Categories
Singing at home

That big bass sound

Another night of large attendance: just before the break I counted 32 singers total, with 17 in the tenor section, 7 altos, 5 basses, and 4 trebles. Of the 31 singers present, about half were new singers: we handed out 16 loaner books, only one of which went to an experienced singer who had forgotten their own book.

Even with all the new singers, the class sounded very good again this week. I especially liked the bass section tonight. The five of us who were present tend to come pretty regularly, and we have come to some tacit agreements on the way we’ll sound, e.g., on fuguing entrances we hit the first and third beats pretty hard, and we pretty much know who’s going to take which choice notes. Above all, we stay very much in tune with each other except for some minor ornamentation (and David does most of the ornamentation).

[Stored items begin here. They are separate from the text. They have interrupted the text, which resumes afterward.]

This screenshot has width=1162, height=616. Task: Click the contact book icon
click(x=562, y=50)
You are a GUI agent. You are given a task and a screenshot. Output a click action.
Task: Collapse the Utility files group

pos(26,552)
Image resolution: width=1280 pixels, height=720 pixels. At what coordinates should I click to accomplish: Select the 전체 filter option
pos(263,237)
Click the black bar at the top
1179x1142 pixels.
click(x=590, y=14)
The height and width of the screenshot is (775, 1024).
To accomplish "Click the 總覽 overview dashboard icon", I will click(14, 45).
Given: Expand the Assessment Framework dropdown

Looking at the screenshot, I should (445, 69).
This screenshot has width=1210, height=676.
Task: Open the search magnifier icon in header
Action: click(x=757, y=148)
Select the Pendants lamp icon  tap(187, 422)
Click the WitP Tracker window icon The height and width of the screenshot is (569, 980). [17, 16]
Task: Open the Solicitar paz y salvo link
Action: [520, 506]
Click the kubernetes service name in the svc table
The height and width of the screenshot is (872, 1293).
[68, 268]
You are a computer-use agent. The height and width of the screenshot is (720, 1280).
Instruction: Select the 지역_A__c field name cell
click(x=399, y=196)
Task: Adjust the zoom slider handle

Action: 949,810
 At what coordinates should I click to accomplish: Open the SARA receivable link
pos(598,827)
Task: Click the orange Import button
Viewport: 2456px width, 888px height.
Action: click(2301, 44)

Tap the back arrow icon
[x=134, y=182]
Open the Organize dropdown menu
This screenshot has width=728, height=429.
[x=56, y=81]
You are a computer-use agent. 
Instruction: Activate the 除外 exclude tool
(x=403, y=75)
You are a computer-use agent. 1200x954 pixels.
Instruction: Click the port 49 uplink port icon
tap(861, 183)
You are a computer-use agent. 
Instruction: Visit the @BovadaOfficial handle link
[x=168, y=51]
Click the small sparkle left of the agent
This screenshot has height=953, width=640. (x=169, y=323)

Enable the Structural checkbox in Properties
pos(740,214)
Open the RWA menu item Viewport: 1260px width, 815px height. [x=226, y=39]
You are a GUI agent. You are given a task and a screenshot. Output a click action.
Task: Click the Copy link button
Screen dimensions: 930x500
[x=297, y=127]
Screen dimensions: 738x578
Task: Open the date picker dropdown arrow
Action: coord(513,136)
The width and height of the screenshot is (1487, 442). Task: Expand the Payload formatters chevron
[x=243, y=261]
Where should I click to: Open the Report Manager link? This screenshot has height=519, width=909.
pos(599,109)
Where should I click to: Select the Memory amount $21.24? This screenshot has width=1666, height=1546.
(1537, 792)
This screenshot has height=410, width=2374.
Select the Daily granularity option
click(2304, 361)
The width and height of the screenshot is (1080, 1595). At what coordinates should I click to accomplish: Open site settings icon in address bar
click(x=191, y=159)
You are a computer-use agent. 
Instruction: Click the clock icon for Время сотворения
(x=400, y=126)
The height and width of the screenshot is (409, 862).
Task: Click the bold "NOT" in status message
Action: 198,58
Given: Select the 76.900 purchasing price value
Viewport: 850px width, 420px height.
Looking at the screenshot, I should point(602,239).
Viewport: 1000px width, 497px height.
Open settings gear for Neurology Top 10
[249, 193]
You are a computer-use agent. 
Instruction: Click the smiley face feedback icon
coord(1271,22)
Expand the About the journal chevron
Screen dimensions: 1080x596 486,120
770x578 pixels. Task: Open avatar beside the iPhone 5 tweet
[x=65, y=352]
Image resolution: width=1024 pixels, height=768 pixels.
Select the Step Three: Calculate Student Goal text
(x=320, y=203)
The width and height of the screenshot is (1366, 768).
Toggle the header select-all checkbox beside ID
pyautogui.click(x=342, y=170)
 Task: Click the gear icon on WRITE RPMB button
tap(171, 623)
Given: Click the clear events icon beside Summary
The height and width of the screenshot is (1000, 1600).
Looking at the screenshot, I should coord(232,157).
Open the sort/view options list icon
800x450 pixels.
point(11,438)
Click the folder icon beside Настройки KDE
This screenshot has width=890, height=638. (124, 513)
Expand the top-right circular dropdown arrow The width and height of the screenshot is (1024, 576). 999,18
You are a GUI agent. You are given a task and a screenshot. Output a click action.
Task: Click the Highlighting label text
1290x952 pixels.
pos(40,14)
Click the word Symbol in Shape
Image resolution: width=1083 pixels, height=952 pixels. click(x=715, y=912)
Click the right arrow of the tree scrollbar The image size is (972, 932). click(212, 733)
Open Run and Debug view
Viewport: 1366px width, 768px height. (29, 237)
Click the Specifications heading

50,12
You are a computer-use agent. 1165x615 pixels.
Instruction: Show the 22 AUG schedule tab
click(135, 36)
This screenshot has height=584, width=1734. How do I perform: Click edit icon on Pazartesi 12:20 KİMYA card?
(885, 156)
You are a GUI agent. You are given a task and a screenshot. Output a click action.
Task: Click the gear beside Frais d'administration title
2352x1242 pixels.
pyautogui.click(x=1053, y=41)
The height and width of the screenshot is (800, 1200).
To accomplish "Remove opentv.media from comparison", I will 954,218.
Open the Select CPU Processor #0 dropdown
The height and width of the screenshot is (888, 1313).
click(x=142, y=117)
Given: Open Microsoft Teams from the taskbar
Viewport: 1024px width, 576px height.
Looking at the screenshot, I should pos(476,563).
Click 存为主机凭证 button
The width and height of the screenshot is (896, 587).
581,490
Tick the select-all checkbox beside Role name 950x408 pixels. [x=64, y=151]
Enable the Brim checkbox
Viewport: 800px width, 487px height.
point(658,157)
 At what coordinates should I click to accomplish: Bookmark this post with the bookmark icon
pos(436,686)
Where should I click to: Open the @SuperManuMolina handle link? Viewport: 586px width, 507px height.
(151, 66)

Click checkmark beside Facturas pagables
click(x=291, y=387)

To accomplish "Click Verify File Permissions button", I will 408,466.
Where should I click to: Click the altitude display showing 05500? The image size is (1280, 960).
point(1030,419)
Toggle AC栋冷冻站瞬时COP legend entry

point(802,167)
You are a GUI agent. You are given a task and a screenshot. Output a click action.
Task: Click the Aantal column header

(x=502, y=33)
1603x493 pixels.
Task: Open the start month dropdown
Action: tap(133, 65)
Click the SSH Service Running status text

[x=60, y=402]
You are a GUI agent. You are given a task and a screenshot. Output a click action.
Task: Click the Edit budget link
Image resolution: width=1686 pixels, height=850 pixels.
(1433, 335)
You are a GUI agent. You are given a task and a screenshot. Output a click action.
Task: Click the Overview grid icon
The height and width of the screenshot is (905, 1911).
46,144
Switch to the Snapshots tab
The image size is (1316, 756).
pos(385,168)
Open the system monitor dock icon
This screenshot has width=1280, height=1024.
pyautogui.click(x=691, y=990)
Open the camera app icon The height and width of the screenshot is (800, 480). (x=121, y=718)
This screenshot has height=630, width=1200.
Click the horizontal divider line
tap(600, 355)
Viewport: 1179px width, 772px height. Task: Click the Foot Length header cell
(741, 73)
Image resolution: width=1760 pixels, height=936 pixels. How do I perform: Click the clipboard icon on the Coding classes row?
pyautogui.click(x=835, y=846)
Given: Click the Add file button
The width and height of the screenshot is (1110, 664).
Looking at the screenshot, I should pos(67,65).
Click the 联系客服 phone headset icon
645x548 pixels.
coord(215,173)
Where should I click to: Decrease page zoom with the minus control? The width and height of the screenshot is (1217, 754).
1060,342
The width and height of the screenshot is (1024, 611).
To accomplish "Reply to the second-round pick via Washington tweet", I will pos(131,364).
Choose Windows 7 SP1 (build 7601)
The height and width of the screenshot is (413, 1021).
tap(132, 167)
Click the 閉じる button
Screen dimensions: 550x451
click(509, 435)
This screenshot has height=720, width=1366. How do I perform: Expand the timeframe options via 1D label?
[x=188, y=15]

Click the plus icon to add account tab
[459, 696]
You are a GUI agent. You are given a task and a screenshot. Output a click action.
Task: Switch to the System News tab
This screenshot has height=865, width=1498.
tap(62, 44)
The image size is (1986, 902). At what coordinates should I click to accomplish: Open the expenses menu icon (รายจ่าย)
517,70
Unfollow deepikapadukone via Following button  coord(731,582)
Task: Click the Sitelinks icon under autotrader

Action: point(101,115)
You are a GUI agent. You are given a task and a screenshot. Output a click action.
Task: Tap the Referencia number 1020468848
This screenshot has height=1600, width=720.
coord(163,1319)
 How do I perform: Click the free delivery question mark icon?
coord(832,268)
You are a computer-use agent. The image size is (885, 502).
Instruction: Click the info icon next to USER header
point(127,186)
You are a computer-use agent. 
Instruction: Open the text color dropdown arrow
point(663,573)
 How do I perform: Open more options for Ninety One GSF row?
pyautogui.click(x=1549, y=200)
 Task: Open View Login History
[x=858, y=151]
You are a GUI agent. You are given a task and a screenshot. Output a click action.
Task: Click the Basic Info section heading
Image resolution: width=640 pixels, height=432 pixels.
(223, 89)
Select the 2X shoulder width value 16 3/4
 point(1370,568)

Because we know each other pretty well, and because we are so good about staying in tune, we sometimes achieve the bass sound I like best. I don’t quite know how to describe that sound. It’s big and warm and it supports all the higher voices, but that doesn’t really say what it sounds like. In some ways it’s similar to a certain kind of mountain dulcimer — I played mountain dulcimer pretty seriously for about ten years, and sometimes I would tune one of the drones down to the D below middle C, and it would produce a deep, insistent, buzzing, nasal sound — that’s kind of like the bass sound I prefer in a Sacred Harp singing.

Even though I can’t adequately describe the sound, I can tell you what it feels like to be in the middle of that sound. Tonight it felt like I was in the middle of this wave of sound that every once in a while lifted up into the upper notes of our range, then sank back down into the lowest notes, wave on wave of sound that carried me inexorably along, an ocean of sound. This is why I love singing bass (not that I have a choice; my voice is only capable of singing bass); I simply don’t get that same feeling from higher voices.